In the western part of the Galapagos, two special and unique islands are found. Isabela and Fernandina are the youngest islands in the archipelago, and both are still considered active. In the morning, we explored the coastline of Isabela at Punta Vicente Roca. In addition to the stunning landscape and its interesting geological features, lots of wildlife can be found here. Guests can observe seabirds like blue-footed boobies, brown noddies, Nazca boobies, pelicans, and more. Abundant sea turtles inhabit the area, and we got to see many of them. Flightless cormorants gave us a little show while they displayed courtship behaviors in the water.
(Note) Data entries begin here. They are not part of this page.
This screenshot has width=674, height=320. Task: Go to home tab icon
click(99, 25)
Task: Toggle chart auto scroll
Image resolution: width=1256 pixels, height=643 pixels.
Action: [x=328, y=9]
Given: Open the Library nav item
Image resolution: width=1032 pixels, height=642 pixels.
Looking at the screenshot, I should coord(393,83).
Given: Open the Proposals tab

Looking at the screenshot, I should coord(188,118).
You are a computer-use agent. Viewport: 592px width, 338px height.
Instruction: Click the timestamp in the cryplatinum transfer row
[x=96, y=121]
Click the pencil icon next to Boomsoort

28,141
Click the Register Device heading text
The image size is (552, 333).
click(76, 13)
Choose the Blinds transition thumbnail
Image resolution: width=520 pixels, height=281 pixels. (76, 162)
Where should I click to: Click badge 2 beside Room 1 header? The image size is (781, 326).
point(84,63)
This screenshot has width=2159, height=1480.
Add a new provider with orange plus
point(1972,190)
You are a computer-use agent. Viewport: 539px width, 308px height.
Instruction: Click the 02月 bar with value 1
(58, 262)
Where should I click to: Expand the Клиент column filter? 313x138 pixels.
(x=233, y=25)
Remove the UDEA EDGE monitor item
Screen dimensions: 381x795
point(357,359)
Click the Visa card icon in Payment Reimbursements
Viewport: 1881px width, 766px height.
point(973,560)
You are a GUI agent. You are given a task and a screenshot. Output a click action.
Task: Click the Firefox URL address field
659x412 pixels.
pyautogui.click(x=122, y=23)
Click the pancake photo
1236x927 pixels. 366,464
Snorkeling is amazing here, and a curious Galapagos penguin approached our guests. Our afternoon visit took us to one of the most pristine areas in the Galapagos. Sea lions, marine iguanas, cormorants, snakes, pelicans, and Galapagos hawks were the main attractions. It was an unforgettable day that ended with a wine tasting. We observed an amazing Galapagos sunset while enjoying a glass of wine on the observation deck.
Today, National Geographic Endeavour II explored Santiago Island from sunrise to sunset. We started activities with a pre-breakfast hike along Espumilla Beach. We had the chance to see a group of sea lions by the beach, and blue-footed boobies arrived to start a feeding frenzy. After a well-deserved breakfast, we continued exploring Santiago with kayaking and snorkeling activities at Buccaneer Cove. To end this amazing day, we enjoyed a second snorkeling and a sunset hike on Puerto Egas.